The Quantum Thief is a dazzling hard SF novel set in the solar system of the far future – a heist novel peopled by bizarre post-humans but powered by very human motives of betrayal, revenge and jealousy. It is a stunning debut.
Jean le Flambeur is a post-human criminal, mind burglar, confidence artist and trickster. His origins are shrouded in mystery, but his exploits are known throughout the Heterarchy – from breaking into the vast Zeusbrains of the Inner System to steal their thoughts, to stealing rare Earth antiques from the aristocrats of the Moving Cities of Mars.
Except that Jean made one mistake. Now he is condemned to play endless variations of a game-theoretic riddle in the vast virtual jail of the Axelrod Archons – the Dilemma Prison – against countless copies of himself.

While I love a good sci-fi as much as the next person, this novel was a very difficult read – not because it’s hard sci-fi, but because the main character is so damn dislikeable.
The Game is described at the start of the book:
The Archons of the Dilemma Prison want you to feel it. It’s educational.
The Prison is all about education. And game theory: the mathematics of rational decision-making. When you are an immortal mind like the Archons, you have time to be obsessed with such things. And it is just like the Sobornost – the upload collective that rules the Inner Solar System – to put them in charge of their prisons.
We play the same game over and over again, in different forms.
An archetypal game beloved by economists and mathematicians. Sometimes it’s chicken: we are racers on an endless highway, driving at each other at high speeds, deciding whether or not to turn away at the last minute. Sometimes we are soldiers trapped in trench warfare, facing each other across no-man’s-land. And sometimes they go back to basics and make us prisoners – old-fashioned prisoners, questioned by hard-eyed men – who have to choose between betrayal and the code of silence.
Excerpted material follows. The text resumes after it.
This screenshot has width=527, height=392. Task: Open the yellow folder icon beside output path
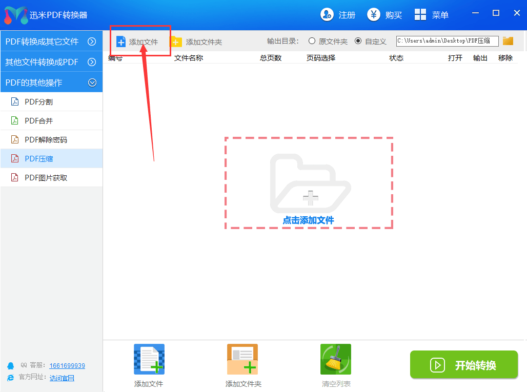pos(508,40)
Guns are the flavour of today. I’m not looking forward to tomorrow.

His characters are post-human, yes they exist as software iterations of themselves, and yes they are far removed from us, but despite their change in form, they are still driven by desires and ambitions and fear and love and all the things that make us human. Including an erection.
Something stirs between my legs and banishes at least some of
my doubts.‘Sorry. It’s been a while,’ I say, studying my erection with
detached interest.‘Evidently,’ she says, frowning. There is an odd expression on
her face, a mixture of disgust and arousal: I realise she must be listening to
this body’s biot feed, a part of her feeling what I’m feeling.
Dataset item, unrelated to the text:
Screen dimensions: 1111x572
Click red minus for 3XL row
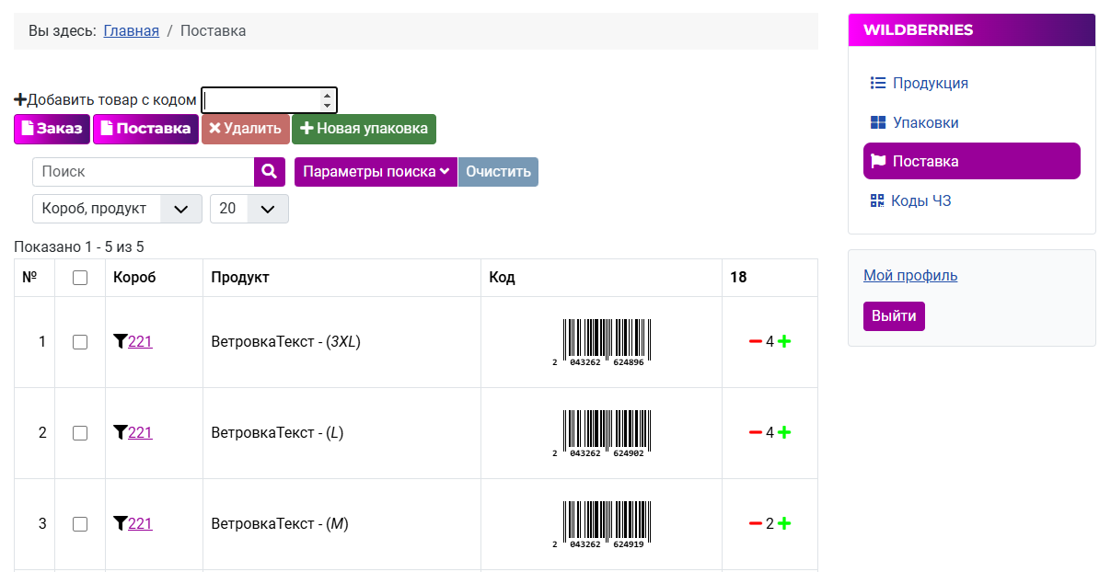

And no character is more flawed than the novel’s protagonist, master thief Jean le Flambeur, broken out of a software prison by a female warrior named Mieli and set on a mission by a distant higher power to steal something of great value in the Oubilette, one of Mars’ moving cities. Le Flambeur has lived so many lives that he’s intentionally forgotten most of them, but reclaiming his Martian memories is one of the key points the novel hinges on.
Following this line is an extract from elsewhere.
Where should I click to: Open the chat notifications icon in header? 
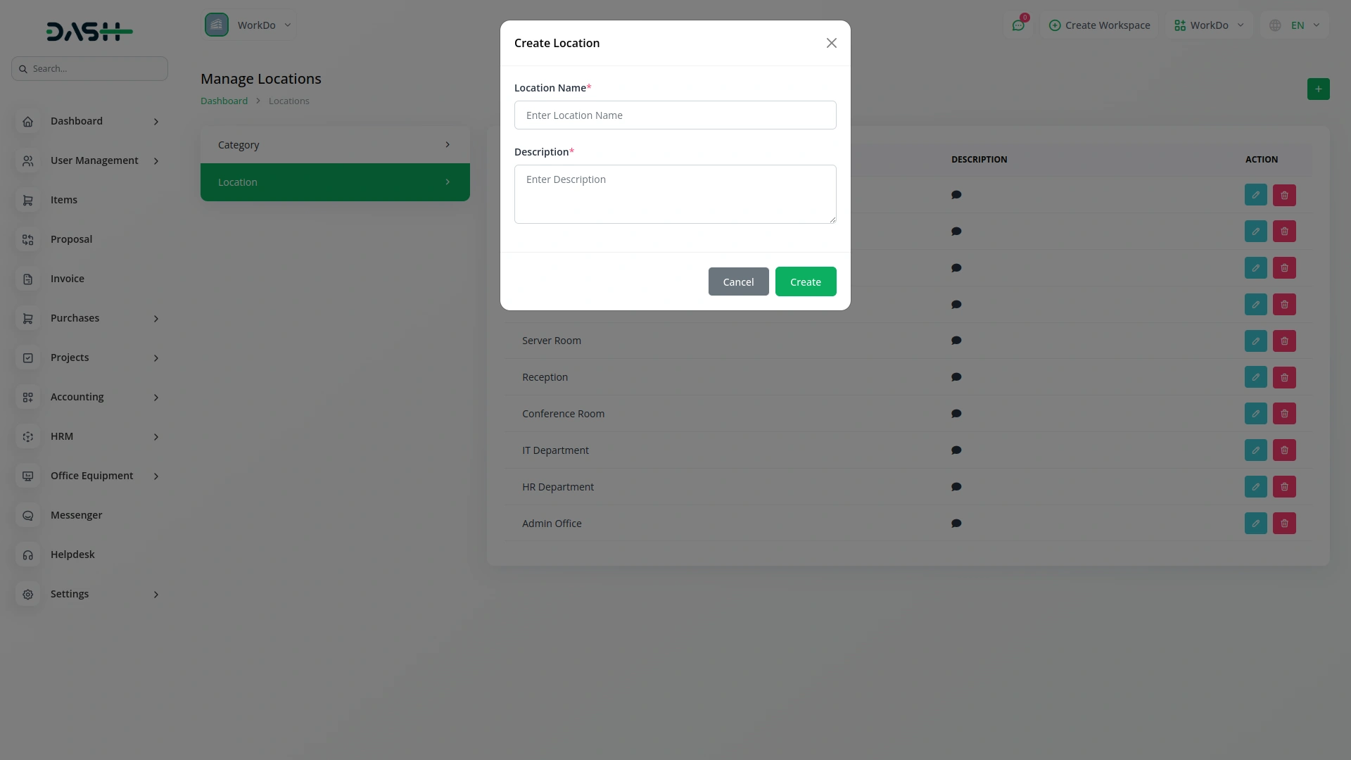1018,25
‘I did something very stupid.’
‘I’d expect no less,’ Isaac says. ‘Want me to punish you? Want
God to punish you? I’ll gladly oblige. Come here so I can smack you.’
The sci-fi aspect is hard-core and I, like many other readers, liked gevulot, this idea of crypto-backed privacy where, even during ordinary conversations, people exchange contracts with each other to govern how the other party sees you and how much of the conversation they are allowed to remember, made possible since all memory is stored in the city-wide exomemory.
There’s some other things that make the book great.
Why the two stars then? I was reading it in bits and I always had to go back a few pages and retraced what I’d read just to make sure I understood the context of the page I was on. It was deeply brow-furrowing and had a few times I had to stop and google terms as I couldn’t for the life of me understand what they were talking about.
This Hunter will not be one, but many: able to split itself into
many parts and become one again. He gives it a single-mindedness he found in an Oortian sculptor, and the coordination ability of a concert pianist, seasoned with more primitive animal forms from the older libraries: shark and feline. He gives it enough cognitive rights to be intelligent, but not enough to have latency, and allocates a fragment of the guberniya smartmatter to it, so it is ready to be launched when its new mistress commands.The finished thing does not speak, but regards them both silently, observing, waiting for a target. It has the kind of beauty that weapons often have, the kind that lures you to touch it even though you know that its sharp edges will cut.
Apparently there are other books in this mix but I guess I’ll give them a pass.